INSTRUCTIONS TO FOLLOW: Write down exactly the lines from the one below that has "The height and" to the end of the data, both ends included; the pictures should not appear in your copy.

[Dataset entries]
* * *

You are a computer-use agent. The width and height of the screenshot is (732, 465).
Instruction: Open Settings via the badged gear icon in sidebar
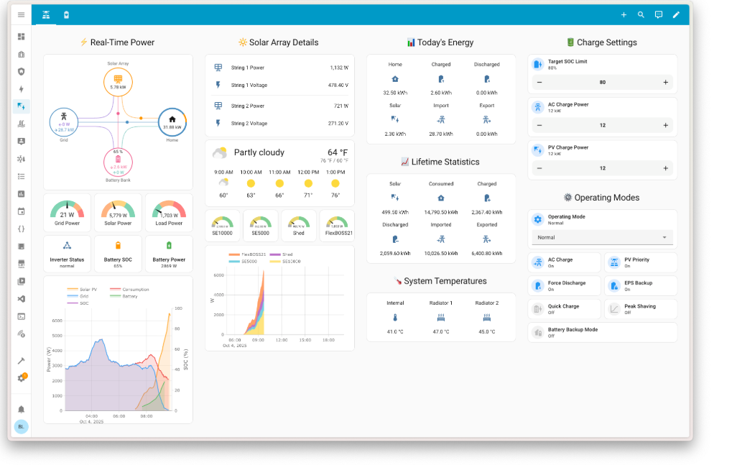click(21, 377)
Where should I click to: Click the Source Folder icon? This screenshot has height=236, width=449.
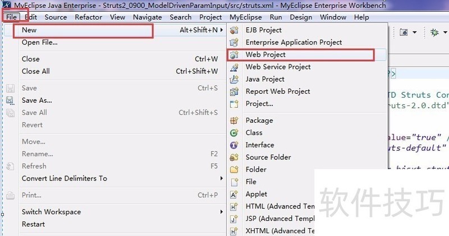point(235,158)
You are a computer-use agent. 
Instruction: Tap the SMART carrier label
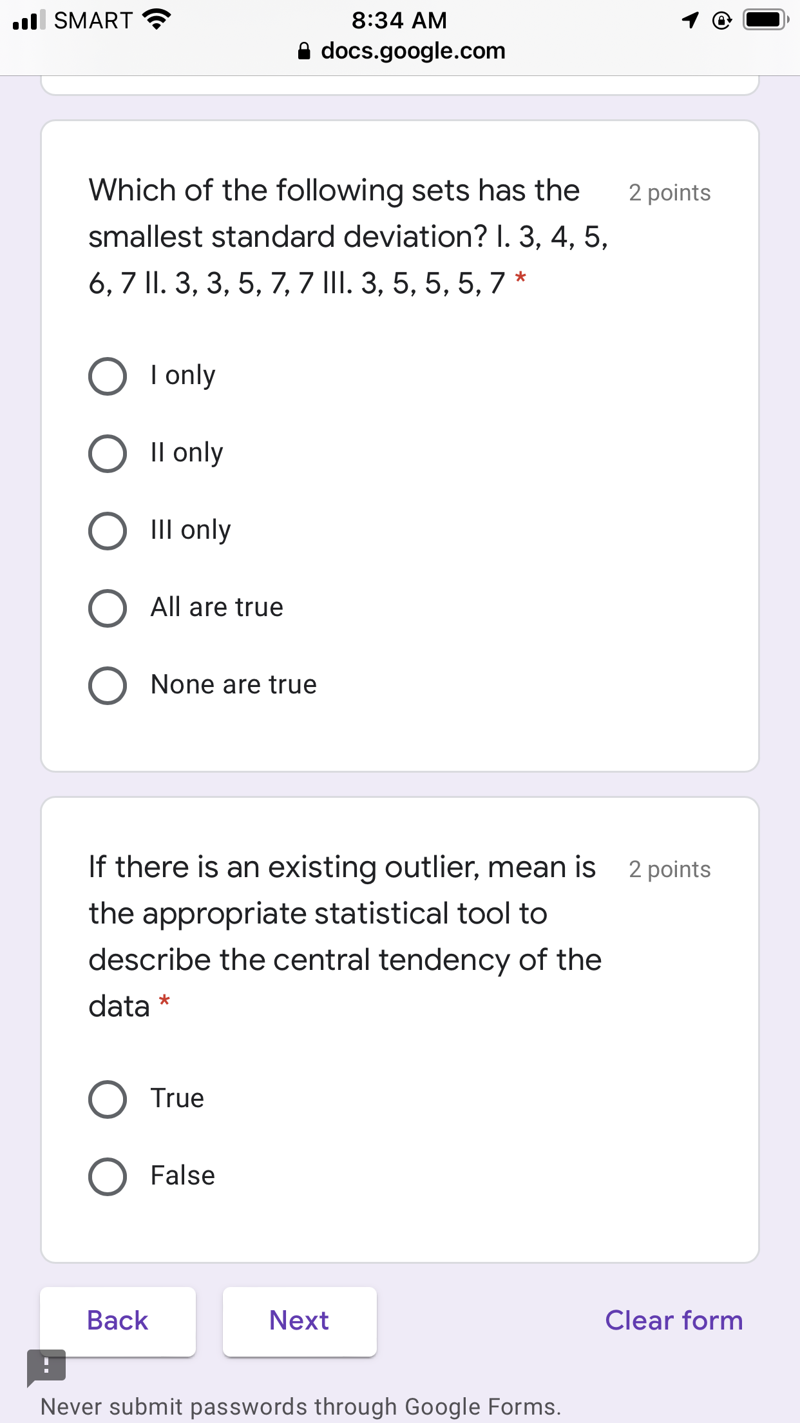click(91, 20)
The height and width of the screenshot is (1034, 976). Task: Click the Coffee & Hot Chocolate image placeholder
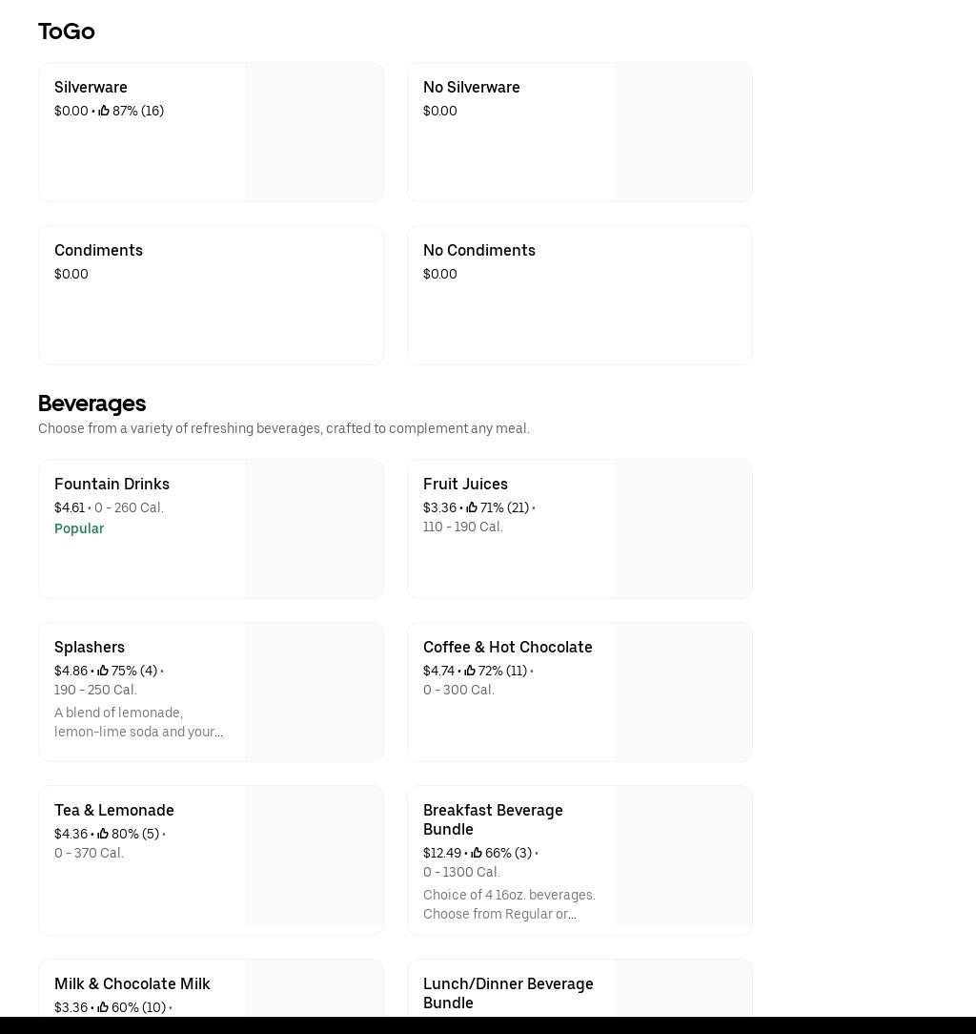[682, 693]
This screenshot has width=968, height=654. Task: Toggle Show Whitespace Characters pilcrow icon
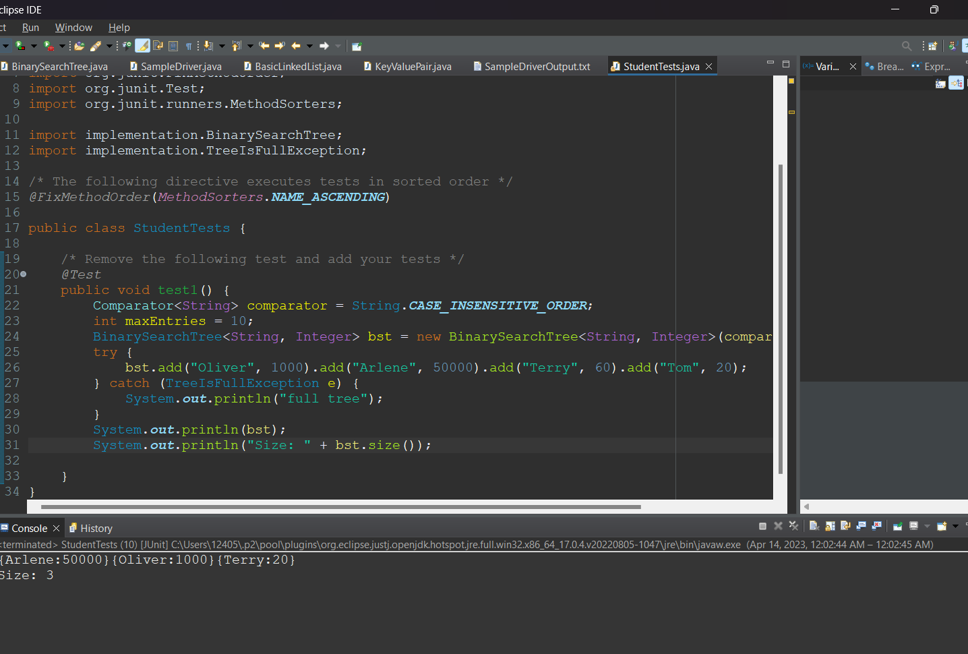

* * *

SOLVED PROBLEM:
The height and width of the screenshot is (1034, 976). Task: Click the Coffee & Hot Chocolate image placeholder
[682, 693]
This screenshot has width=968, height=654. Task: Toggle Show Whitespace Characters pilcrow icon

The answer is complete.